* **EXERCISE**: Make an exact transcription of the data below.

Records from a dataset
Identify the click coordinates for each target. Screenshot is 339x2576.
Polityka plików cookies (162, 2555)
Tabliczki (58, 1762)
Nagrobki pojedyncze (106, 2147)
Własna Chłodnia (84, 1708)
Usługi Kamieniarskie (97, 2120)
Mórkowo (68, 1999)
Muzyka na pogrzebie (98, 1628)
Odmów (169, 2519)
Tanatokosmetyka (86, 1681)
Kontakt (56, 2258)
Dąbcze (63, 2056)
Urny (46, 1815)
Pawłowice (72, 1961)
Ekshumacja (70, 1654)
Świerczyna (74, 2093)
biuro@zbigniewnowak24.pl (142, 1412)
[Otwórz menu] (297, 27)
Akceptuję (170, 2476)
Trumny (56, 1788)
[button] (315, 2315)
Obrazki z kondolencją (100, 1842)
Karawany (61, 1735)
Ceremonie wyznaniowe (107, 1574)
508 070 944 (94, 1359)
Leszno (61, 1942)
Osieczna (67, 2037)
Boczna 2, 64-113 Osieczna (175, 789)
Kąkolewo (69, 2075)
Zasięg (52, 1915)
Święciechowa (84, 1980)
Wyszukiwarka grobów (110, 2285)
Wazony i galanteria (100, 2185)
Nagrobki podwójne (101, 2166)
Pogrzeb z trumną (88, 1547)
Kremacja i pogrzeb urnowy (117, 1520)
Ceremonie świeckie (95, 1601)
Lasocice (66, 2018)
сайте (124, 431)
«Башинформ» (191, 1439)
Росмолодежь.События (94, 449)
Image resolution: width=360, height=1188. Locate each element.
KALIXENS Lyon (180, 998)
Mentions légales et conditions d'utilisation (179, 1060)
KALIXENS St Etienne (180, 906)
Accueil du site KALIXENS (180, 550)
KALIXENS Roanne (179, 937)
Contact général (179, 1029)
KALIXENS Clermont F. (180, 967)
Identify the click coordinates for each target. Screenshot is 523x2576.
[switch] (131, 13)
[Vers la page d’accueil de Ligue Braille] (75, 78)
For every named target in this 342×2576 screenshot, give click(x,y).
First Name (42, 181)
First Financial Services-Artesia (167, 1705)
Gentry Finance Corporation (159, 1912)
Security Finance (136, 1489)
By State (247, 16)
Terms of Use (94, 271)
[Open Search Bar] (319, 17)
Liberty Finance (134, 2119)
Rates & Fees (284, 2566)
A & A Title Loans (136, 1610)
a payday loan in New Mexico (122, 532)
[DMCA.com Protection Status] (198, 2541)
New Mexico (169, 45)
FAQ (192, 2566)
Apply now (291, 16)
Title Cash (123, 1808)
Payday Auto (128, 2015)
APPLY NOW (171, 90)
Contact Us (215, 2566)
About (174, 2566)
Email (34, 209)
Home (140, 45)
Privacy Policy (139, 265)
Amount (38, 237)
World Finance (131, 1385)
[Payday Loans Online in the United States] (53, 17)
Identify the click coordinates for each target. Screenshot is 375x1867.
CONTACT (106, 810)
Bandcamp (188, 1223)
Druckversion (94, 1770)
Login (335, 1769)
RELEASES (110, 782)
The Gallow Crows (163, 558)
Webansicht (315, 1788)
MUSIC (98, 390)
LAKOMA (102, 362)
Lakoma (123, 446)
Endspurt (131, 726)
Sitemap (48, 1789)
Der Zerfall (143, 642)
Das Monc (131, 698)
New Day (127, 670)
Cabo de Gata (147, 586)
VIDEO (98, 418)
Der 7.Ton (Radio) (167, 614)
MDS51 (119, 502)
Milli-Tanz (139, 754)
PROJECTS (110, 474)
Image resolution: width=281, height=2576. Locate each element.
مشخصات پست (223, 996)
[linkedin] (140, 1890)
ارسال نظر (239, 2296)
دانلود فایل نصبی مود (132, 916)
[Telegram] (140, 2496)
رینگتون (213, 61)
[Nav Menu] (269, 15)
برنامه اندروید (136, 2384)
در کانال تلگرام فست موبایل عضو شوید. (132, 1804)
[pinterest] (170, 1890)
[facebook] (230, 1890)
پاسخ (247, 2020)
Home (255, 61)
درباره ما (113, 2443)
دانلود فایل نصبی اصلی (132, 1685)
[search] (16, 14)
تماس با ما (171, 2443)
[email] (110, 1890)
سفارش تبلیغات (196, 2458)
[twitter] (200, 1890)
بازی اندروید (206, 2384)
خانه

* **RESPONSE FOR THIS EXERCISE**:
Identify the click coordinates for each target. Screenshot is 339x2576.
Polityka plików cookies (162, 2555)
Tabliczki (58, 1762)
Nagrobki pojedyncze (106, 2147)
Własna Chłodnia (84, 1708)
Usługi Kamieniarskie (97, 2120)
Mórkowo (68, 1999)
Muzyka na pogrzebie (98, 1628)
Odmów (169, 2519)
Tanatokosmetyka (86, 1681)
Kontakt (56, 2258)
Dąbcze (63, 2056)
Urny (46, 1815)
Pawłowice (72, 1961)
Ekshumacja (70, 1654)
Świerczyna (74, 2093)
biuro@zbigniewnowak24.pl (142, 1412)
[Otwórz menu] (297, 27)
Akceptuję (170, 2476)
Trumny (56, 1788)
[button] (315, 2315)
Obrazki z kondolencją (100, 1842)
Karawany (61, 1735)
Ceremonie wyznaniowe (107, 1574)
508 070 944 (94, 1359)
Leszno (61, 1942)
Osieczna (67, 2037)
Boczna 2, 64-113 Osieczna (175, 789)
Kąkolewo (69, 2075)
Zasięg (52, 1915)
Święciechowa (84, 1980)
Wyszukiwarka grobów (110, 2285)
Wazony i galanteria (100, 2185)
Nagrobki podwójne (101, 2166)
Pogrzeb z trumną (88, 1547)
Kremacja i pogrzeb urnowy (117, 1520)
Ceremonie świeckie (95, 1601)
Lasocice (66, 2018)
сайте (124, 431)
«Башинформ» (191, 1439)
Росмолодежь.События (94, 449)
Image resolution: width=360, height=1188. Locate each element.
KALIXENS Lyon (180, 998)
Mentions légales et conditions d'utilisation (179, 1060)
KALIXENS St Etienne (180, 906)
Accueil du site KALIXENS (180, 550)
KALIXENS Roanne (179, 937)
Contact général (179, 1029)
KALIXENS Clermont F. (180, 967)
Identify the click coordinates for each target. Screenshot is 523x2576.
[switch] (131, 13)
[Vers la page d’accueil de Ligue Braille] (75, 78)
For every named target in this 342×2576 screenshot, give click(x,y).
First Name (42, 181)
First Financial Services-Artesia (167, 1705)
Gentry Finance Corporation (159, 1912)
Security Finance (136, 1489)
By State (247, 16)
Terms of Use (94, 271)
[Open Search Bar] (319, 17)
Liberty Finance (134, 2119)
Rates & Fees (284, 2566)
A & A Title Loans (136, 1610)
a payday loan in New Mexico (122, 532)
[DMCA.com Protection Status] (198, 2541)
New Mexico (169, 45)
FAQ (192, 2566)
Apply now (291, 16)
Title Cash (123, 1808)
Payday Auto (128, 2015)
APPLY NOW (171, 90)
Contact Us (215, 2566)
About (174, 2566)
Email (34, 209)
Home (140, 45)
Privacy Policy (139, 265)
Amount (38, 237)
World Finance (131, 1385)
[Payday Loans Online in the United States] (53, 17)
Identify the click coordinates for each target. Screenshot is 375x1867.
CONTACT (106, 810)
Bandcamp (188, 1223)
Druckversion (94, 1770)
Login (335, 1769)
RELEASES (110, 782)
The Gallow Crows (163, 558)
Webansicht (315, 1788)
MUSIC (98, 390)
LAKOMA (102, 362)
Lakoma (123, 446)
Endspurt (131, 726)
Sitemap (48, 1789)
Der Zerfall (143, 642)
Das Monc (131, 698)
New Day (127, 670)
Cabo de Gata (147, 586)
VIDEO (98, 418)
Der 7.Ton (Radio) (167, 614)
MDS51 (119, 502)
Milli-Tanz (139, 754)
PROJECTS (110, 474)
Image resolution: width=281, height=2576. Locate each element.
مشخصات پست (223, 996)
[linkedin] (140, 1890)
ارسال نظر (239, 2296)
دانلود فایل نصبی مود (132, 916)
[Telegram] (140, 2496)
رینگتون (213, 61)
[Nav Menu] (269, 15)
برنامه اندروید (136, 2384)
در کانال تلگرام فست موبایل عضو شوید. (132, 1804)
[pinterest] (170, 1890)
[facebook] (230, 1890)
پاسخ (247, 2020)
Home (255, 61)
درباره ما (113, 2443)
دانلود فایل نصبی اصلی (132, 1685)
[search] (16, 14)
تماس با ما (171, 2443)
[email] (110, 1890)
سفارش تبلیغات (196, 2458)
[twitter] (200, 1890)
بازی اندروید (206, 2384)
خانه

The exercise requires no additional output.